▸ Problems to work on
• A. List the authors of the journal article cited in the medical forum discussion below.
• B. Reproduce the passage of the medical forum discussion below between "Good stuff souljah." and "are serious business.", inclusive.
• C. Extend the medical forum discussion below, beginning after its final sentence.

Also, re: pressor management of massive PE -> I like Epinephrine +/- Vaso (no Vaso receptors in pulmonary arteries) along with an additional inotrope. A little flolan gets thrown in once in a while as well.

Here's a good question for you -> What if, in the setting of metastatic cancer (e.g. adeno) you are highly suspicious of a PE in a patient with acute dyspnea, hypoxemia, and hemodynamic derangements associated with a ballooning RV and septal bowing. You do a PE-protocol CT scan and it is negative for clot; and then you do a V/Q scan and it shows multiple segmental V/Q mismatches -> what could it be? What gives you multiple perfusion defects that aren't seen on CT scan?

Good stuff souljah. I've only seen one constriction case in all of fellowship and even then as a consultant (cards had lost their damn minds and put a chest tube in a constriction effusion and now wanted our help getting the tube out) but I think perhaps you are looking at this right running the numbers.

I never did get around to reading about the effusion constriction stuff today - was busy putting out fires in my clinic and the lab.

And I'll bite on your question. What? :D
 
Lab fires are serious business.

A history of metastatic cancer plus RV strain with a negative PE protocol CT and a + VQ scan should make you think about microscopic pulmonary tumor emboli. Have seen two cases in the last year, one of which was an autopsy.
 
If it was a PE you would think there might be more signifcant respiratory distress (taking into account I didn't see the patient). I guess my assumption would be a big PE causing signficant RV dysfunction associated with hypotension is frequently accompanied by respiratory distress.

An infrequent complication after pericardiotomy is myocardial stunning, with significant pulmonary edema, and cardiogenic shock. Why was the RV affected >> than LV function, don't know maybe already some underlying RV dysfunction previously?

Shenoy M., Dhar S., Gittin R., Sinha A., Sabado M. Pulmonary edema following pericardiotomy for cardiac tamponade. Chest. 1984;86:647&#8211;648.
 
If it was a PE you would think there might be more signifcant respiratory distress (taking into account I didn't see the patient). I guess my assumption would be a big PE causing signficant RV dysfunction associated with hypotension is frequently accompanied by respiratory distress.

An infrequent complication after pericardiotomy is myocardial stunning, with significant pulmonary edema, and cardiogenic shock. Why was the RV affected >> than LV function, don't know maybe already some underlying RV dysfunction previously?

▸ Data shown
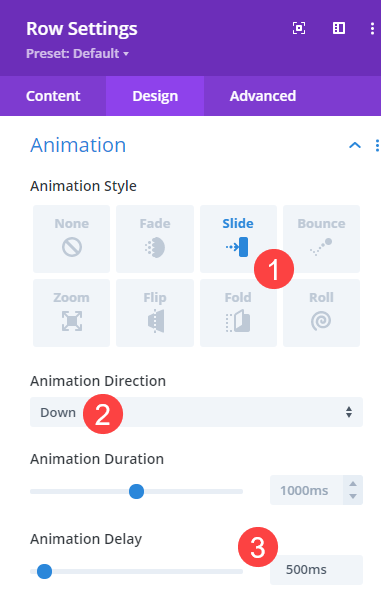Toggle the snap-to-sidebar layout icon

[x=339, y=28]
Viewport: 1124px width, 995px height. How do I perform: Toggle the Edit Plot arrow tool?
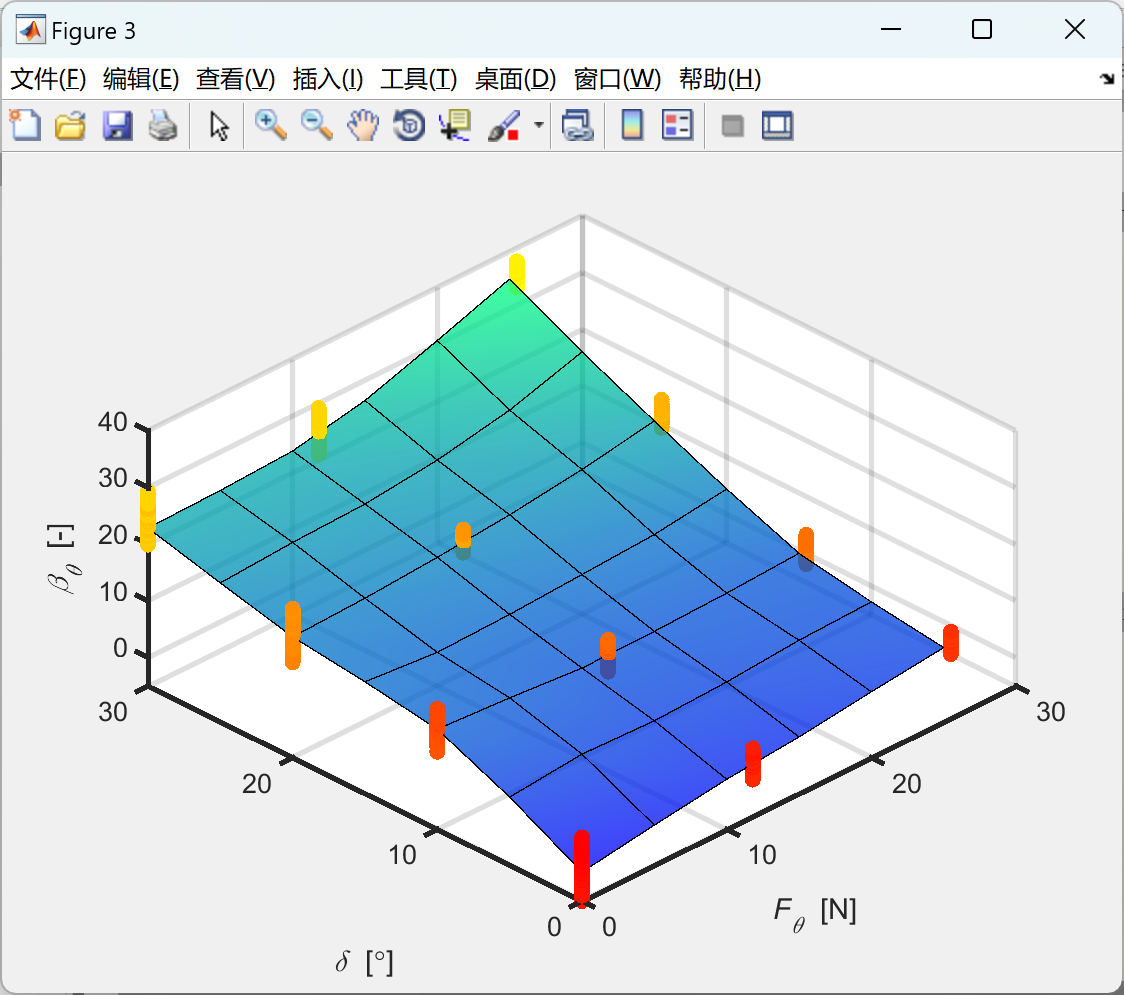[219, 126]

▸ Numbered responses
• A. Shenoy M., Dhar S., Gittin R., Sinha A., Sabado M.

• B.
Good stuff souljah. I've only seen one constriction case in all of fellowship and even then as a consultant (cards had lost their damn minds and put a chest tube in a constriction effusion and now wanted our help getting the tube out) but I think perhaps you are looking at this right running the numbers.

I never did get around to reading about the effusion constriction stuff today - was busy putting out fires in my clinic and the lab.

And I'll bite on your question. What? :D
 
Lab fires are serious business.

• C.
Shenoy M., Dhar S., Gittin R., Sinha A., Sabado M. Pulmonary edema following pericardiotomy for cardiac tamponade. Chest. 1984;86:647–648.

patients

they be tricky

heh

:D
 
thanks for the posts.

I asked for epi given poor perfusion and hypotension, was overruled by CTS attending.

Cytology was negative for malignancy.

Formal US of legs was negative for clot. Either our US threw the clot to the lung....or we saw something else. Ill admit I am novice at LE US.

I read up on the Eff Cons Peri. To me it fits. We removed the effusion, and she then behaved like a restrictive pericarditis pt. She was better when I left yesterday morning. Levo off, vaso almost off and dobut down to 5. They were getting a V/Q that afternoon. Im on again tomorrow Il try and fill in more details.
 
Ive never heard of any of this stuff before. if this was EC pericarditis nothing would get better with window. never the less pt did better so whatever you did didnt kill her, make her worse, or perhaps, made her better.
 
Thanks vent.

V/q was negative. She was weaned off all pressors and tropes. Pleural and pericardial chest tubes were pulled. Diuresis well over last 24 hours or so. Transferred to stepdown.

Crazy case.
 
Occasionally patients with pre-existing RV failure related to PAH decompensate after draining pericardial effusions:

http://www.ncbi.nlm.nih.gov/pubmed/18414173

This is probably due to acute worsening of RV dilatation leading to LV compression.


Your swan numbers obviously do not look like PAH but perhaps you witnessed a similar phenomenon.